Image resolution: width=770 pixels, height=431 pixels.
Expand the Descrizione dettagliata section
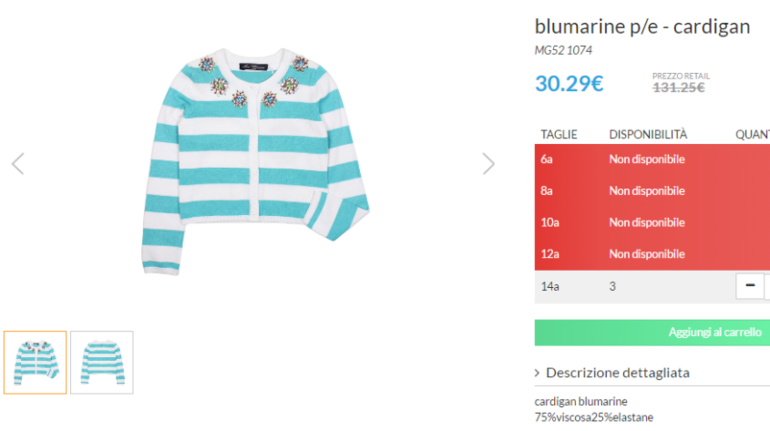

...

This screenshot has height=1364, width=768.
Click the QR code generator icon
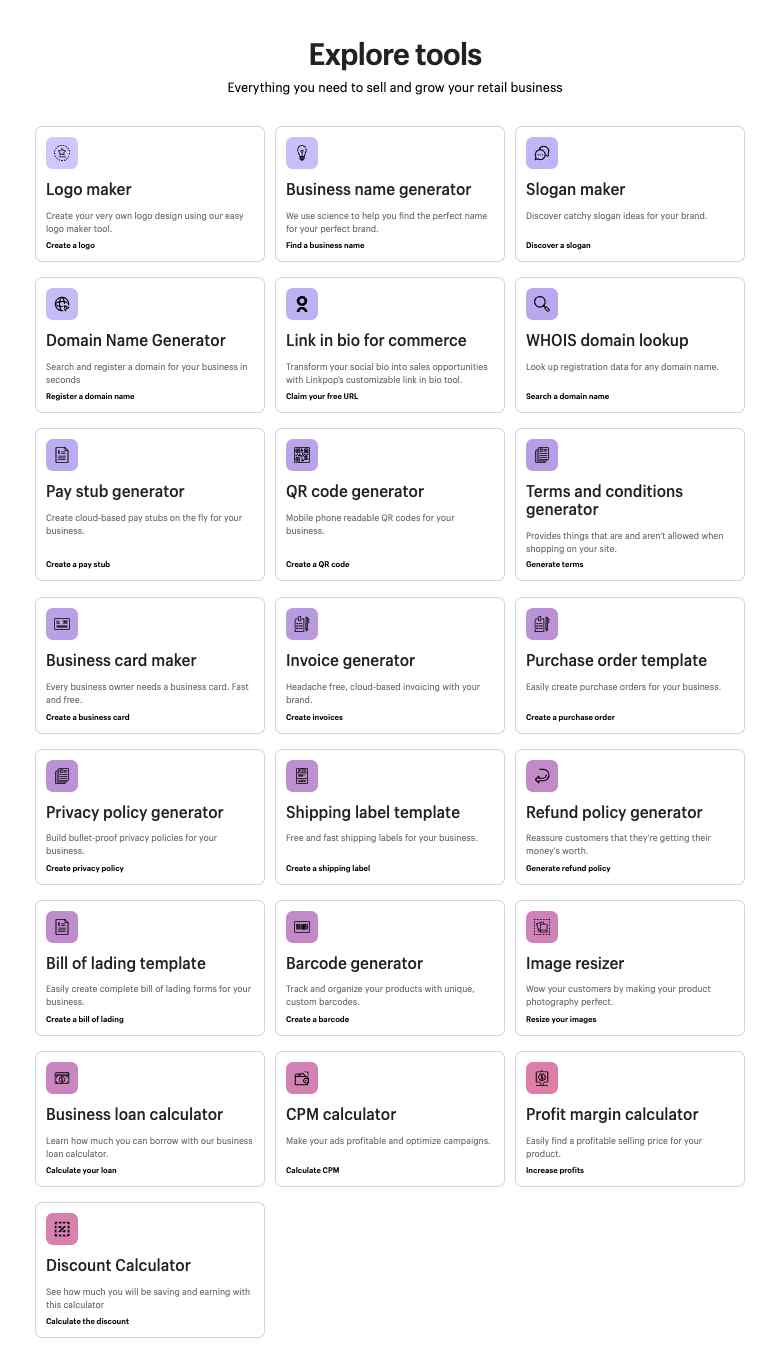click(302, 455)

(EXERCISE AIM) Filtering the entries above by the word "height", copy each line that matches.

(RESULT BELOW)
Image resolution: width=770 pixels, height=431 pixels.
This screenshot has height=1364, width=768.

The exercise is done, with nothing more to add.